Owusu-Koramoah is a player the Browns can trust to hold up in man and zone coverage and has the flexibility to operate in almost every position in the back seven. He can play the run extremely well and has produced encouraging flashes as a pass rusher to suggest he can grow in that area.

Any success the Browns enjoy on defense in 2022 will likely in part be a product of Owusu-Koramoah's malleability.

Chuck Clark - Baltimore Ravens

The Ravens added Kyle Hamilton and Marcus Williams to their safety room this offseason but have, to this point, kept hold of Clark.

On the surface, that may be something of a surprise. However, a deeper dive into the numbers illustrates the value he has to Baltimore's defense.

Though Clark operated at free safety for 526 snaps in 2021, he also played 108 at strong safety, 97 in the slot, 81 on the edge and over 100 at linebacker.

He defended double-digit targets from free safety, strong safety and in the slot. Only at free safety did he allow more 10 burn yards per target.

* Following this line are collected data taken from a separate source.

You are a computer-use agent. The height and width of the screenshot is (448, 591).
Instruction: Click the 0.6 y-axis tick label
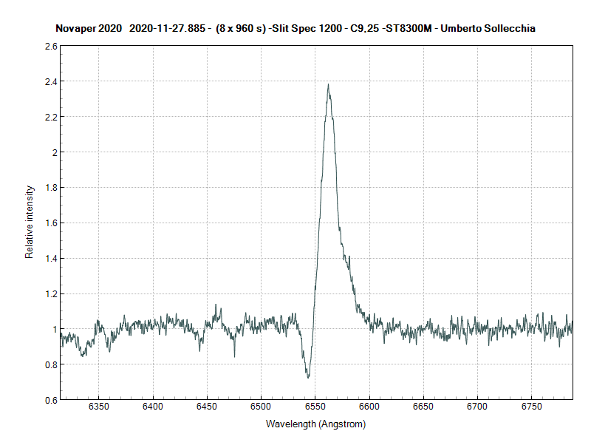(51, 400)
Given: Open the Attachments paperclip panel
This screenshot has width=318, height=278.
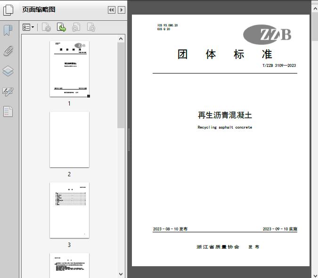Looking at the screenshot, I should click(8, 51).
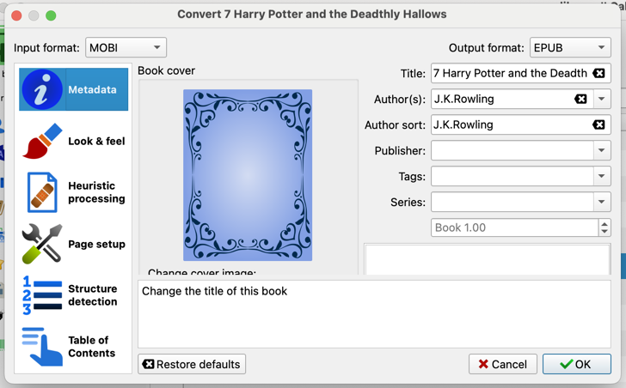
Task: Clear the Title field with X icon
Action: [599, 74]
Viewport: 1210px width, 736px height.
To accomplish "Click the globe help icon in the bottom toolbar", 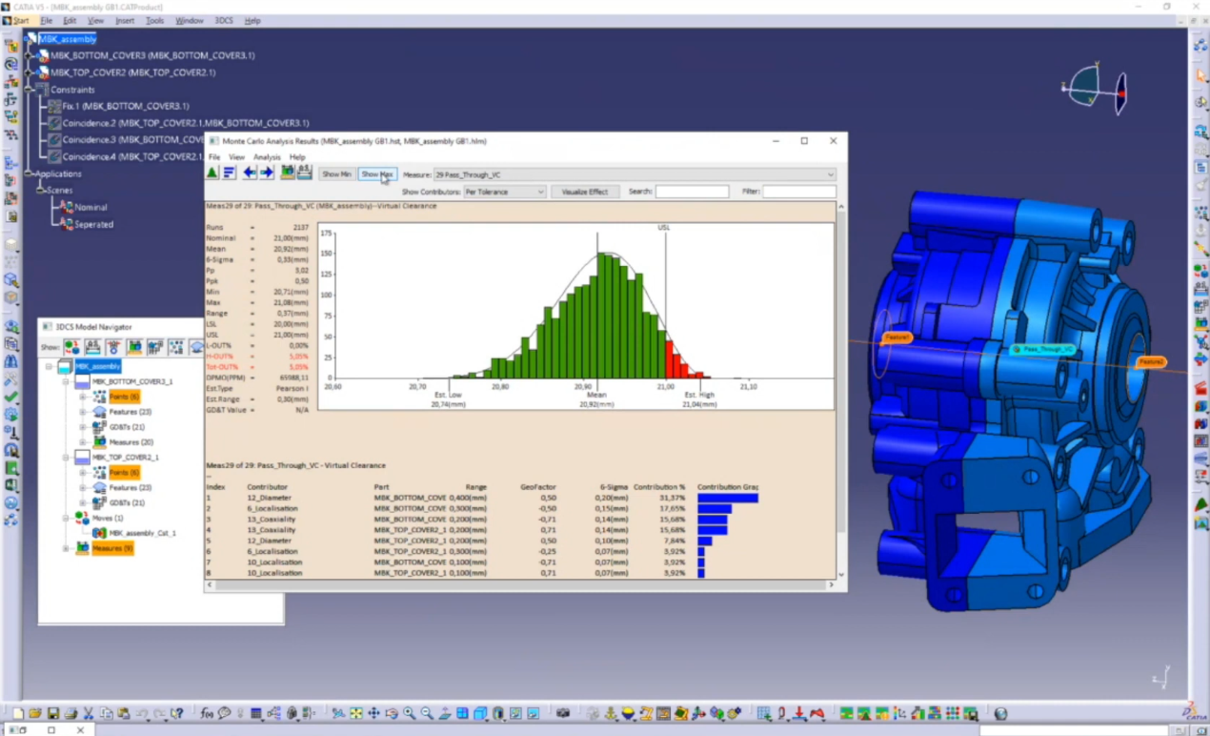I will (1000, 712).
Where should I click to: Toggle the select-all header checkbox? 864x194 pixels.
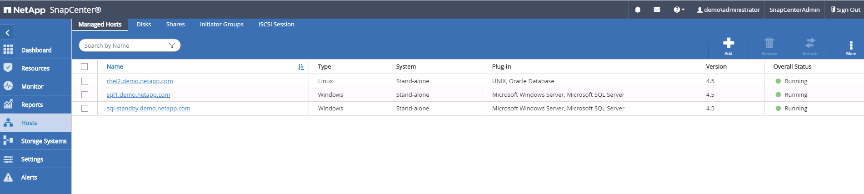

His average of 8.01 burn yards allowed per target when lined up as a deep safety was 12th in the NFL. In the slot, he gave up 9.25 per target – better than the average of 9.53 for slots with at least 50 snaps.

With Williams set to slide in at free safety, Hamilton and Clark will have the freedom to roam around the field in three-safety looks and their proficiency in playing the slot should offer the Ravens more answers in defending tight ends and the bigger wideouts that are spending an increasing amount of time on the inside.

Under the Radar Rovers

Kamren Curl - Washington Commanders

Sticking at the safety position and with teams that play their football in Maryland, Curl has quietly emerged as a stud who can fulfil a variety of roles in the defensive backfield.

Last season, Curl played 342 snaps as a free safety, 211 in the slot, 90 as a strong safety, 56 as an inside linebacker, 53 as an outside linebacker and 45 as an outside corner. To say the Commanders have confidence in him all over the field is putting it mildly.

Lined up as a deep safety, Curl allowed 6.02 burn yards per target – the best ratio in the NFL. He allowed a big play on 14.8 per cent of targets, which was the fourth-best rate among deep safeties.

In the slot, he surrendered only 6.15 burn yards per target and a big play on two of his 21 targets. Though Curl was not asked to do as much in coverage when he played closer to the line of scrimmage, he influenced the game with his play against the run. His run disruption rate of 10.0 per cent from the inside linebacker spot was equal to that of Derwin James of the Los Angeles Chargers.

Defensive centrepieces are rarely found in the seventh round, but the Commanders have clearly unearthed one who has the multiplicity to rival defenders of a much higher profile.

Elijah Moore - New York Jets

If former 49ers defensive coordinator and now Jets head coach Robert Saleh is hoping to develop his version of Deebo Samuel, then Moore may be his best candidate.

Moore thrived playing as both an outside receiver and in the slot in his rookie season after being picked in the second round last year. He was tied for 16th in burn yards per route (3.0) among receivers with at least 50 targets. Moore also finished 16th in that group in big-play rate, delivering a burn or a burn for a touchdown on 35.7 per cent of targets.

Though the explosive plays (25.7 per cent) dropped off when he was in the slot, Moore excelled at maximizing his separation as an inside receiver, finishing tied for 10th (min. 25 slot targets) with 3.1 burn yards per route.

Moore carried the ball only five times as a rookie, but he averaged over 10 yards per attempt, with one of those attempts going for a touchdown. Though it is an extremely small sample size, that's the kind of efficiency to suggest he should be given increased opportunities on designed touches out of the backfield in his second season.

Asking Moore to replicate Samuel would be ambitious. However, if he can succeed in a more varied role while continuing to produce from several receiver spots, it would be a substantial boost to Zach Wilson's hopes of a second-year leap.